Élargir l’horizon ou repousser les limites de l’acceptable ?
Henry Hohmann est militant trans. Il s’engage depuis plus de 10 ans pour les droits des personnes trans. De 2012 à 2018, il a été président et co-président du Transgender Network Switzerland.
Le 30 septembre, Ueli Maurer a annoncé sa démission et a déclaré qu’il ne se souciait pas de savoir si c’était un homme ou une femme qui lui succéderait, « tant que ce n’est pas un ‹ça› ». Plus tard, il a admis, sous les applaudissements nourris de ses camarades de parti, qu’il s’agissait d’une provocation délibérée envers les personnes non binaires.

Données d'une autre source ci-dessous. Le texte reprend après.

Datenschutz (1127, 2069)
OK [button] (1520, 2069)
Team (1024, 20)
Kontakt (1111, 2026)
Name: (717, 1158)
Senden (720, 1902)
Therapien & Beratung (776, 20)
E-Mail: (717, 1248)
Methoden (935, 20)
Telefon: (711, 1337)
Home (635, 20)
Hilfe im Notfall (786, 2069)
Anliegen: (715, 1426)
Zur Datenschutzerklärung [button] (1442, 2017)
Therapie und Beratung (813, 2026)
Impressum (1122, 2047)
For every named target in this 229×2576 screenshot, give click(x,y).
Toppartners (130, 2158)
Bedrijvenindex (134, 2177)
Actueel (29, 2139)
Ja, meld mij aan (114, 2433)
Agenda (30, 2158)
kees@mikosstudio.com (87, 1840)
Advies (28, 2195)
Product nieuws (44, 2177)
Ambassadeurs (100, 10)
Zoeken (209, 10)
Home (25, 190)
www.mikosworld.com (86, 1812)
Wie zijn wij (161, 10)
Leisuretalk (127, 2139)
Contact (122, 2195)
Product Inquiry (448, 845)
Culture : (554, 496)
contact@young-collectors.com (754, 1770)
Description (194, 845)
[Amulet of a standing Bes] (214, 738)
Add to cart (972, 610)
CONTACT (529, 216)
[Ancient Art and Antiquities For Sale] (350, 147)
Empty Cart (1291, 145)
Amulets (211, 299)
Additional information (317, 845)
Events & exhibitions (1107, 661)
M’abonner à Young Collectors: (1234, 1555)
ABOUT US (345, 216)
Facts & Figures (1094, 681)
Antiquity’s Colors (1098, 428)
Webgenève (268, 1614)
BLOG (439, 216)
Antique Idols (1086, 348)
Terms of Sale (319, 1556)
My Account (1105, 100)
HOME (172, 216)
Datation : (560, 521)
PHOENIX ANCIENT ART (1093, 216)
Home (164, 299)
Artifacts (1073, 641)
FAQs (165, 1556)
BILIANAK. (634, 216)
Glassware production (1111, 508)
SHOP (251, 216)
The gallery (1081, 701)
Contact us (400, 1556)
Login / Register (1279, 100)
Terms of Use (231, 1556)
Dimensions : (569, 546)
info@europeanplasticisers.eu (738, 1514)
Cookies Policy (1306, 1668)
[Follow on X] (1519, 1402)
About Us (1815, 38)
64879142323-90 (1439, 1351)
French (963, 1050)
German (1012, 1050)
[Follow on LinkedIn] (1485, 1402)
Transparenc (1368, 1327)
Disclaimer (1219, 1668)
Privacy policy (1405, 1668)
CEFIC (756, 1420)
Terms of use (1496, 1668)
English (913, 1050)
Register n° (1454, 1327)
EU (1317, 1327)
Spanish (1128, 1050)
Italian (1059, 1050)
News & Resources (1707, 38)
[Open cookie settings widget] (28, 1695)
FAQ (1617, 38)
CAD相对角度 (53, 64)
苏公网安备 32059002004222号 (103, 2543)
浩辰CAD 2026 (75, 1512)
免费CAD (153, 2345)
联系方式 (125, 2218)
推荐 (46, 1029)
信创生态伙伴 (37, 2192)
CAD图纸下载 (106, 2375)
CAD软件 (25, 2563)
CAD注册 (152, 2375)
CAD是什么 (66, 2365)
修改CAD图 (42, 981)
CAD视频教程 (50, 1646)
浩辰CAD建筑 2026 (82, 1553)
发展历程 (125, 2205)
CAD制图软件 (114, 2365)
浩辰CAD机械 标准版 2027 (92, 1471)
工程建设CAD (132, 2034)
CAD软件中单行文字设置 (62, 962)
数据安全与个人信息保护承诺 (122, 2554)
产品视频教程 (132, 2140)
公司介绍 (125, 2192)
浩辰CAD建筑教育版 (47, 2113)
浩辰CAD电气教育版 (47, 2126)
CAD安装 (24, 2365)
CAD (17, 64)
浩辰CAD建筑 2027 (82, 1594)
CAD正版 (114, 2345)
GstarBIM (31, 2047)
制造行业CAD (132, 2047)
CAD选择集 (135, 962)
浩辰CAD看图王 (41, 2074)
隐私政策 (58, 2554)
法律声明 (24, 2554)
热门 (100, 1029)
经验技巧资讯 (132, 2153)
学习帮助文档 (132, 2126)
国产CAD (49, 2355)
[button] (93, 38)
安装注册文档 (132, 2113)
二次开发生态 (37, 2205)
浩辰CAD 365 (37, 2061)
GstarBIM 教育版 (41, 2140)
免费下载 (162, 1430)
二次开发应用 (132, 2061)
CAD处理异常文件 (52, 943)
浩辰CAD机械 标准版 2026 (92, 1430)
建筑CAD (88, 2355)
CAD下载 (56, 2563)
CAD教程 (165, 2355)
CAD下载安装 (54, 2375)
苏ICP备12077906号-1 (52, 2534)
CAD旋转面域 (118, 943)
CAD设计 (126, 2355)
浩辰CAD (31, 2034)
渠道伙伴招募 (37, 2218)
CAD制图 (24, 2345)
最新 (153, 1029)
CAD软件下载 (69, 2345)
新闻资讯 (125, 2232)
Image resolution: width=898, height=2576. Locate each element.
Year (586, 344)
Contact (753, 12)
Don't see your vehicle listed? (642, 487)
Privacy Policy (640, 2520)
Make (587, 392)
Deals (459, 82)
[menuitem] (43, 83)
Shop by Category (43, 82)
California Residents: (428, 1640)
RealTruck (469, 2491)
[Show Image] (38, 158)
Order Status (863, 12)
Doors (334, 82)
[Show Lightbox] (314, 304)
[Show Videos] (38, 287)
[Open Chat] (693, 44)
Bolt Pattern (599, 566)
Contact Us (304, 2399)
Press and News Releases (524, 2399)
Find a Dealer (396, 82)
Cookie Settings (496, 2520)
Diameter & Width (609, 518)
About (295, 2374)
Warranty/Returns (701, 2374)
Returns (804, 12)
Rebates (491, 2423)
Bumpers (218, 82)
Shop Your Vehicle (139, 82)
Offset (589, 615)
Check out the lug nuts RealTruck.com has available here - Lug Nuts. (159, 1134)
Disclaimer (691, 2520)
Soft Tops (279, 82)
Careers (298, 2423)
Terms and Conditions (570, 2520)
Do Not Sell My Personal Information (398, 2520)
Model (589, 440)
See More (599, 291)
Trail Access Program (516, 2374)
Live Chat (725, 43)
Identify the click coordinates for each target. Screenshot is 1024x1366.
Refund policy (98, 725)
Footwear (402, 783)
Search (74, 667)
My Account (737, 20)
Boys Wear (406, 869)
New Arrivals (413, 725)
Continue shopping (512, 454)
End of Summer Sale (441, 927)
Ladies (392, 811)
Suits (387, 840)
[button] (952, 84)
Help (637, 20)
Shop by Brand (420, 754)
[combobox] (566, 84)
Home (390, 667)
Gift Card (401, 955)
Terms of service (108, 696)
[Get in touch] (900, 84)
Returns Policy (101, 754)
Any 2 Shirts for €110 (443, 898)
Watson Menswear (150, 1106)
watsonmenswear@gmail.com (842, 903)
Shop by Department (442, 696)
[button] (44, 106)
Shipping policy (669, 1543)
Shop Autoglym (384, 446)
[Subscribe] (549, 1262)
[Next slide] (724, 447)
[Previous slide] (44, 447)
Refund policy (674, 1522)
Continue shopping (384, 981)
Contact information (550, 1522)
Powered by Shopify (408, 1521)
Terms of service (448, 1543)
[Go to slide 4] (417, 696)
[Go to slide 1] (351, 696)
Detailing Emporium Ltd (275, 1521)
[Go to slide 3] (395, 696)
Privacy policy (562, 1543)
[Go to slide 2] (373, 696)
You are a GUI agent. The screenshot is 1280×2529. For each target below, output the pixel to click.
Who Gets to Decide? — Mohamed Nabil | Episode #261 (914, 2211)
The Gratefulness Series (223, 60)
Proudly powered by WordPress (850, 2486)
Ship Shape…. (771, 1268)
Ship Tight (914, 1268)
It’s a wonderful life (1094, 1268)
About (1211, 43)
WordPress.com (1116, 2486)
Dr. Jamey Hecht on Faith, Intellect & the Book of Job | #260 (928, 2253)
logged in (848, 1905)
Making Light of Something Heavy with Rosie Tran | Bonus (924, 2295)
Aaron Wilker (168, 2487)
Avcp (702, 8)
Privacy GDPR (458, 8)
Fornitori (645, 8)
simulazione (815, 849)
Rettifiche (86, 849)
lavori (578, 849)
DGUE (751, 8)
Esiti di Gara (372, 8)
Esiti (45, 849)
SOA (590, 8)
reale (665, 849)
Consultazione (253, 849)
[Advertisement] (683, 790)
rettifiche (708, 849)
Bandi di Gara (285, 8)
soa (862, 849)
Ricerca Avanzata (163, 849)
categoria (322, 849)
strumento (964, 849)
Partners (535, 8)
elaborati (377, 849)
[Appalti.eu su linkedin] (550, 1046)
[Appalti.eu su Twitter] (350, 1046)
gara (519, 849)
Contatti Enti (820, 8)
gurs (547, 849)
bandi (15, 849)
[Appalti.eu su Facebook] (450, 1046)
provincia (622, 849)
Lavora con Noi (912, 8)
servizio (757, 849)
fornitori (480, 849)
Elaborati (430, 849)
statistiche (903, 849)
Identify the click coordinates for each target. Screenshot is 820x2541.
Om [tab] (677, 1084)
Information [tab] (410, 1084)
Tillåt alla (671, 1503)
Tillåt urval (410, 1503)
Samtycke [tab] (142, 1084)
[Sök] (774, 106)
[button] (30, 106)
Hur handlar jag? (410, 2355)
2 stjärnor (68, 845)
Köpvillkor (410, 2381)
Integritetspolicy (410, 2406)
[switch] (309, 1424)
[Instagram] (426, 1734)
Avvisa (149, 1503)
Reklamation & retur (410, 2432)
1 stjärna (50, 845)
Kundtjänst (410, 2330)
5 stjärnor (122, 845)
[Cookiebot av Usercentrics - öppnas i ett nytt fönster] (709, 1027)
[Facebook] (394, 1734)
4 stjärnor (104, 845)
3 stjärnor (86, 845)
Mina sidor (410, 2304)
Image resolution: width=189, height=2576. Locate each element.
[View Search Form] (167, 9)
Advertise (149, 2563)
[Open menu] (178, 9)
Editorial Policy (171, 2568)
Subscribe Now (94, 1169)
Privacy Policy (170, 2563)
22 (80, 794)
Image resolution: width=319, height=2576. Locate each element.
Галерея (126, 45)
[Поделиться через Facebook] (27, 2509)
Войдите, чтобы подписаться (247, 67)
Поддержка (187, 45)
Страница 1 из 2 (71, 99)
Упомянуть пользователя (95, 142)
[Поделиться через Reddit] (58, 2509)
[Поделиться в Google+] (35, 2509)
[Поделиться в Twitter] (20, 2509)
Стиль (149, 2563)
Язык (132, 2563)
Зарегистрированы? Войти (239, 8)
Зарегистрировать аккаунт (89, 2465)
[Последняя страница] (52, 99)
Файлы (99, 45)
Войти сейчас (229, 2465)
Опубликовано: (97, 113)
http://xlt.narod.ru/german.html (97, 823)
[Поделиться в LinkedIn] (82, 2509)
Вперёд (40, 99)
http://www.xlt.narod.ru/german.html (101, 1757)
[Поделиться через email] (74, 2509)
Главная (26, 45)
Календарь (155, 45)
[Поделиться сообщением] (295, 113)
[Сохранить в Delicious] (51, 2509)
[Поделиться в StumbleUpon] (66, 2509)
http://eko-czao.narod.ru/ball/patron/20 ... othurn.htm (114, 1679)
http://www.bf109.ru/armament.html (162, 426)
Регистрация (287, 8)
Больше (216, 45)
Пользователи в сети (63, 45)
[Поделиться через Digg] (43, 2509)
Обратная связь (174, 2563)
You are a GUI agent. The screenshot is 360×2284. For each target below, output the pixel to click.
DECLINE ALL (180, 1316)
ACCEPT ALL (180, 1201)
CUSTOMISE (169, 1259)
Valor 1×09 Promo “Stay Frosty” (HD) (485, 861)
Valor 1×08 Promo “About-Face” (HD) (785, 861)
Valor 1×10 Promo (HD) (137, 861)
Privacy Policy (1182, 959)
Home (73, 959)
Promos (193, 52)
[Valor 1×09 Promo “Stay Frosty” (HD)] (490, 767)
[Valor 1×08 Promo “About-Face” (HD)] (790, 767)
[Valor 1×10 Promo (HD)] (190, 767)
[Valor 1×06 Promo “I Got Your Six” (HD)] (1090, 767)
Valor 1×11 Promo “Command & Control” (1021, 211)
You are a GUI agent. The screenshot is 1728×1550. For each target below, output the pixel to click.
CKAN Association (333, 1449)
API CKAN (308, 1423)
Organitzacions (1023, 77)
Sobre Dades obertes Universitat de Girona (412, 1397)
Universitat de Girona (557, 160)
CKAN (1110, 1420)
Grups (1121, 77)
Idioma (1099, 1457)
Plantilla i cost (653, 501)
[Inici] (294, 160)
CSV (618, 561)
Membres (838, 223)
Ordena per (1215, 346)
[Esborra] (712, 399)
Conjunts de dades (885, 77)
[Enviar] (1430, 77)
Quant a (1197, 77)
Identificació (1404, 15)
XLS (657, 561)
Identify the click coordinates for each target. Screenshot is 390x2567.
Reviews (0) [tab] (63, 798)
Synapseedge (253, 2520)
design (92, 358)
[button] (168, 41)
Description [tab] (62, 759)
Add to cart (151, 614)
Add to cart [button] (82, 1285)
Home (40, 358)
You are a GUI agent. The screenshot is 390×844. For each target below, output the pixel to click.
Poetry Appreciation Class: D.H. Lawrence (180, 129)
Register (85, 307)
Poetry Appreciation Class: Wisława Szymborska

Le 17 octobre, le roman Blutbuch (« livre de sang ») de Kim de l’Horizon a reçu le prix du livre allemand, un événement qui n’a pas seulement été commenté dans les pages culturelles des médias germanophones, mais qui a été repris par tous les médias et a acquis en très peu de temps une pertinence sociale tout à fait étonnante. Kim de l’Horizon n’est que la deuxième personne originaire de Suisse à recevoir ce prix et, qui plus est, avec son premier roman. Mais la discussion a surtout tourné autour d’une chose : Kim est une personne non binaire, qui ne s’identifie pas complètement au genre féminin ni au genre masculin. En effet, c’est une première dans ce contexte, et cela fait plaisir à de nombreuses personnes qui apprécient la diversité dans la littérature.
Alors que les premiers articles de presse se sont surtout focalisés sur le roman, son contenu et son langage, en soulignant sa qualité littéraire et en s’efforçant d’utiliser des pronoms corrects pour Kim, d’autres médias et surtout leurs commentateurrices ont rapidement commencé à tirer à boulets rouges sur le thème de la non-binarité de Kim, trouvant que l’attribution de ce prix était une concession à une minorité bruyante et mettant en doute la qualité littéraire de l’œuvre. Lorsque, deux jours plus tard, Kim de l’Horizon s’est expriméex dans un article remarquable de la NZZ, entre autres sur la remarque d’Ueli Maurer, en l’invitant à un entretien personnel (que Maurer a refusé), une vague de haine transphobe s’est déclenchée. Une séance de lecture pour enfants, le « Drag Story Time », a été fortement perturbée à Zurich par des personnes d’extrême droite. De même, après une table ronde, une enseignante lesbienne a été menacée gravement par plusieurs hommes, qui ont prononcé des propos haineux envers les personnes queer et qui ont notamment déclaré qu’on allait « faire la chasse aux personnes trans ».
L’attention portée au roman de Kim a eu pour effet secondaire d’améliorer considérablement la visibilité des personnes non binaires. Il est étonnant de voir combien de médias ont réussi à dépasser la binarité linguistique et combien de personnes ont peut-être ainsi perçu pour la première fois une personne non binaire. Mais il y a aussi le revers de la médaille : la déclaration d’Ueli Maurer qualifiant des personnes de « ça », présentée explicitement comme une provocation populiste, semble avoir repoussé des limites qui s’appliquent bien au-delà des commentaires outragés et insultants des médias. Désormais, le dénigrement, la haine et la violence à l’encontre des personnes queer, en particulier trans, sont socialement acceptés et ne sont plus formulés uniquement derrière l’anonymat d’un écran, mais également dans la rue.
Le fait que l’un des plus hauts responsables politiques de Suisse n’ait certes pas initié cette évolution, mais y ait contribué de manière provocante, et qu’il ait ainsi porté à un autre niveau ce qui peut être dit et fait, est irresponsable. Et les conséquences que cela aura pour la communauté queer, en particulier trans, sont difficiles à estimer.